Les attaques qui ont eu lieu à Christchurch ont suscité l'émotion au collège/lycée Saint-Michel jumelé avec l'établissement Cashmere high school situé dans cette ville néo-zélandaise.

Ce vendredi à 13h40 (1h40 du matin à Paris), deux mosquées de Christchurch, en Nouvelle-Zélande, ont été frappées par des fusillades. Elles ont fait au moins 49 morts, en ce jour de prière, et une vingtaine de blessés. Trois personnes ont été arrêtées, et des explosifs artisanaux ont été retrouvés.

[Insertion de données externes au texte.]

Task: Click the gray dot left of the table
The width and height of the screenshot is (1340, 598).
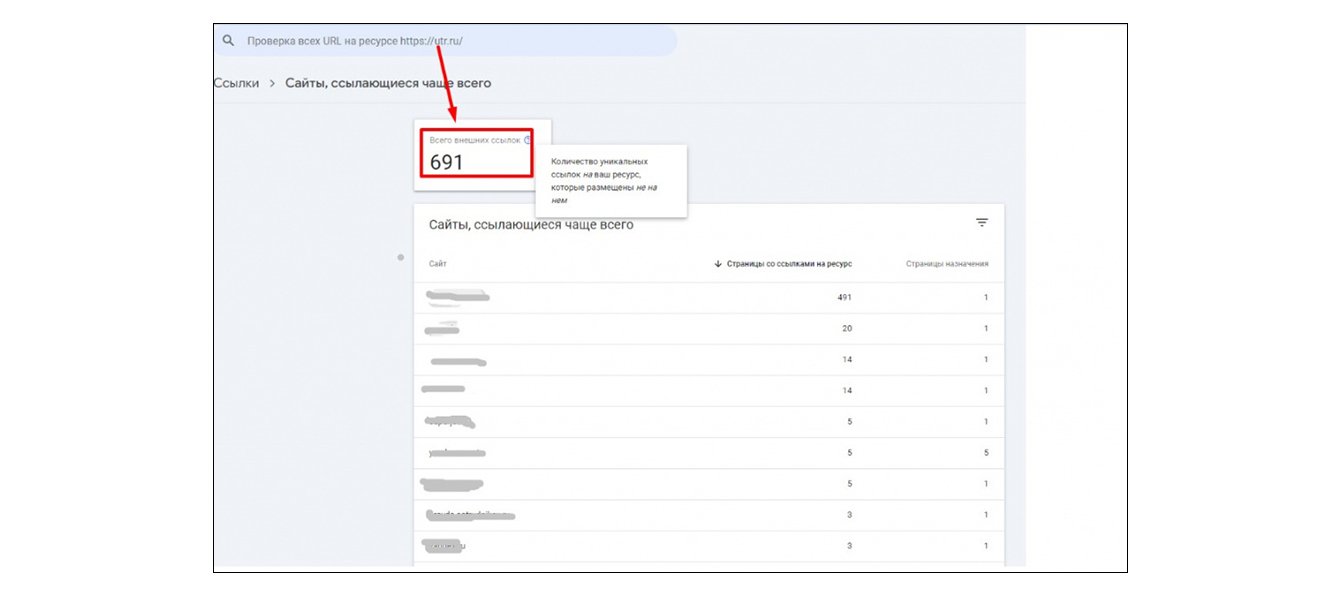Action: [x=401, y=258]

Au collège/lycée Saint-Michel de Château-Gontier, jumelé depuis une dizaine d'années avec l'établissement Cashemere high school dans cette ville néo-zélandaise, l'émotion est perceptible. « Nous avons été surpris d'apprendre cela ce matin. Christchurch est une ville tranquille, mais c'est la preuve que tout peut arriver malheureusement », déclare Christine Delgéry, la directrice des collège/lycées Saint-Michel/Robert-Schuman.

Un message de compassion envoyé

« Les enseignants ont été abasourdis par cette nouvelle, poursuit la directrice. Valérie Lemoine. Notre enseignante s'est entretenue avec sa correspondante néo-zélandaise, qui lui a répondu que les élèves et professeurs étaient confinés dans leur établissement. De confession musulmane, deux élèves ont été blessés et un autre porté disparu. Ils se trouvaient dans l'une des mosquées ».

Il est minuit à présent à Christchurch. Le couvre-feu a été levé. « J'ai envoyé un message de compassion au directeur de l'établissement de Cashemere high school, indique Christine Delgéry. Je ne l'ai pas eu, il a d'autres préoccupations pour le moment. On n'en sait pas plus ».

Le séjour voyage des Castrogontériens en Nouvelle-Zélande reporté ?

Dans le cadre des mobilités du lycée Saint-Michel, trois jeunes doivent partir pour trois mois en Nouvelle-Zélande à Christchurch à partir du 15 avril. « On laisse Cashemere gérer "l'upercut" qu'il vient de recevoir. Rien est décidé encore pour le départ de nos trois jeunes français.»

La ville de Christchurch (400 000 habitants) vit donc sa deuxième crise, après le tremblement de terre meurtrier de magnitude 6,3 sur l'échelle de Richter, qui l'avait frappée en février 2011, faisant 400 morts et disparus.

La vingtaine de lycéens de Saint-Michel avait dû, à cette époque, reporter leur voyage en Nouvelle-Zélande au mois d'août.